GOAL OF THE EXERCISE: Replace "Run and Debug" with "Source Control" and write out the listing lines between the line holding "This screenshot has width=1568, height=748." and the line holding "point(474,103)", inclusive, leaving everything else unchanged.

SOURCE MATERIAL:
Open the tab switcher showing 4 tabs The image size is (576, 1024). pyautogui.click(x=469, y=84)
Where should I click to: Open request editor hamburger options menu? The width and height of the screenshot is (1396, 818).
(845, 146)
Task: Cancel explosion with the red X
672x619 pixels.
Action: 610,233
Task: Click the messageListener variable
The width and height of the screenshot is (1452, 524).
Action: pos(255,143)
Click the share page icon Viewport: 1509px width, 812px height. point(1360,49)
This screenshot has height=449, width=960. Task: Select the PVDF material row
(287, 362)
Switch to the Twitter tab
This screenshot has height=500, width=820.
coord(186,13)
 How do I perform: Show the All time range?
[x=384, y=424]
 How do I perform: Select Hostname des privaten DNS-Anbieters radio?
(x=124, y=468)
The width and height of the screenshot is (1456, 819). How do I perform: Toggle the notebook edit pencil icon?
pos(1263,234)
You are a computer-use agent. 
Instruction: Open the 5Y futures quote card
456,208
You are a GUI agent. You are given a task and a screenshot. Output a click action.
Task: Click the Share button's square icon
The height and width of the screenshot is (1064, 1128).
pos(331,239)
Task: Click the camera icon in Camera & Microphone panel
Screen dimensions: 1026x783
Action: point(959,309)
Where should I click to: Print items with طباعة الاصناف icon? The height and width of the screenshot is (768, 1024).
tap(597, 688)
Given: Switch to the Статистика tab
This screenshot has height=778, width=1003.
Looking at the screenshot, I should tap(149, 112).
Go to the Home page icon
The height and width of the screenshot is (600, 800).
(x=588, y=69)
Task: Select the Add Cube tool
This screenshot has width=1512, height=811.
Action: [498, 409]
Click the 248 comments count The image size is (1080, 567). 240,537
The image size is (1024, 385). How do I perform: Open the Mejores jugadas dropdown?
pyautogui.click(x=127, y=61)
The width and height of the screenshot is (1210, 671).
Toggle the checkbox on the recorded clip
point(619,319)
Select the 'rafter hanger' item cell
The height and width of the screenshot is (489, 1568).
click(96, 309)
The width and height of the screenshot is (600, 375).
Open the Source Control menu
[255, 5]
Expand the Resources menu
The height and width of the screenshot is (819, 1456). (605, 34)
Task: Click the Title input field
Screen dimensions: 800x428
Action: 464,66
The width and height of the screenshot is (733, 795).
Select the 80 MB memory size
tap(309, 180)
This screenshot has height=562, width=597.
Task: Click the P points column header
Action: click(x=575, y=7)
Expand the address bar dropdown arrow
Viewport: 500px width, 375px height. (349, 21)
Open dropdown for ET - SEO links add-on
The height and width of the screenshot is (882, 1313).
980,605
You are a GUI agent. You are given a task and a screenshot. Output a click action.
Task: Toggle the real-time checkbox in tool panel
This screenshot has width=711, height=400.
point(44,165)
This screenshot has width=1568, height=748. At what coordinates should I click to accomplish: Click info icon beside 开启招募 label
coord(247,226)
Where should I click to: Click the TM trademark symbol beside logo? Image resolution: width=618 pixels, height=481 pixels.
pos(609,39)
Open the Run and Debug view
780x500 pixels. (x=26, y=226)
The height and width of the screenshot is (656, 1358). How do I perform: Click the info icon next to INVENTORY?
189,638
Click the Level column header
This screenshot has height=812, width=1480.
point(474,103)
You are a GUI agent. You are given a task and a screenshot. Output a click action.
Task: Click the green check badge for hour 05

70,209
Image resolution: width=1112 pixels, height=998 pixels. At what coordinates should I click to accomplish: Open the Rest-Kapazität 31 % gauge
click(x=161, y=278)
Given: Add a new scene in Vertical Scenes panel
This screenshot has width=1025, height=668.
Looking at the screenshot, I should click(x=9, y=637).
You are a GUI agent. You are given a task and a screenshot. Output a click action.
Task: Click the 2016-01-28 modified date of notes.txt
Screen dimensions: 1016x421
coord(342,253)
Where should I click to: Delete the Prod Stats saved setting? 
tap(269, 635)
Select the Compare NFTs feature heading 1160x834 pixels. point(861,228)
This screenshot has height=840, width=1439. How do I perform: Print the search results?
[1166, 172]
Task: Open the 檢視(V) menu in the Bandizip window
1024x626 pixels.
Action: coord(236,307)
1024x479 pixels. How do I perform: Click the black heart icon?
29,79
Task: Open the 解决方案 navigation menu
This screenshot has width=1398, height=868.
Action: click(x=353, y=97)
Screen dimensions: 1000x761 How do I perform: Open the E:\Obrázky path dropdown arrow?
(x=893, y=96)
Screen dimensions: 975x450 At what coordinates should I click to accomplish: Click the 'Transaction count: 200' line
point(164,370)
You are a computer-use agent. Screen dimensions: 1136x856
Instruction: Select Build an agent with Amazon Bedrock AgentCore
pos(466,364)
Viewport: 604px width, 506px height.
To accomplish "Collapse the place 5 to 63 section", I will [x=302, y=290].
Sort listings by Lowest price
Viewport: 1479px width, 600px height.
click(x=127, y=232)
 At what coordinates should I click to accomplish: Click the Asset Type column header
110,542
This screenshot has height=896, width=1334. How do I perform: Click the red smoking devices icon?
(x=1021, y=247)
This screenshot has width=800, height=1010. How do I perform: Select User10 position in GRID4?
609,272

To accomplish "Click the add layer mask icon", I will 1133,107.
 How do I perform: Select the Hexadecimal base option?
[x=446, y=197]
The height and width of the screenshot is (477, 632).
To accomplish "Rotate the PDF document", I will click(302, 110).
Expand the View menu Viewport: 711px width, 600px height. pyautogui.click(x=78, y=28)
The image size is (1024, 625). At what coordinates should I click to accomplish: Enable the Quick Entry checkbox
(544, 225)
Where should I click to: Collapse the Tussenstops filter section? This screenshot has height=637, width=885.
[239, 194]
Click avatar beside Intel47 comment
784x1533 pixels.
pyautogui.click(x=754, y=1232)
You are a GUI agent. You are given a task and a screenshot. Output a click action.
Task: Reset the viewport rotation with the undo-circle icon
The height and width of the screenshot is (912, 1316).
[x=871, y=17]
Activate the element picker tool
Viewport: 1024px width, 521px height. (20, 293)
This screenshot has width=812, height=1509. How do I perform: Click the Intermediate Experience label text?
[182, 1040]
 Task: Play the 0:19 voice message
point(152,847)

OUTPUT:
This screenshot has width=1568, height=748. At what coordinates should I click to accomplish: Click info icon beside 开启招募 label
coord(247,226)
Where should I click to: Click the TM trademark symbol beside logo? Image resolution: width=618 pixels, height=481 pixels.
pos(609,39)
Open the Source Control view
780x500 pixels. (x=26, y=226)
The height and width of the screenshot is (656, 1358). How do I perform: Click the info icon next to INVENTORY?
189,638
Click the Level column header
This screenshot has height=812, width=1480.
point(474,103)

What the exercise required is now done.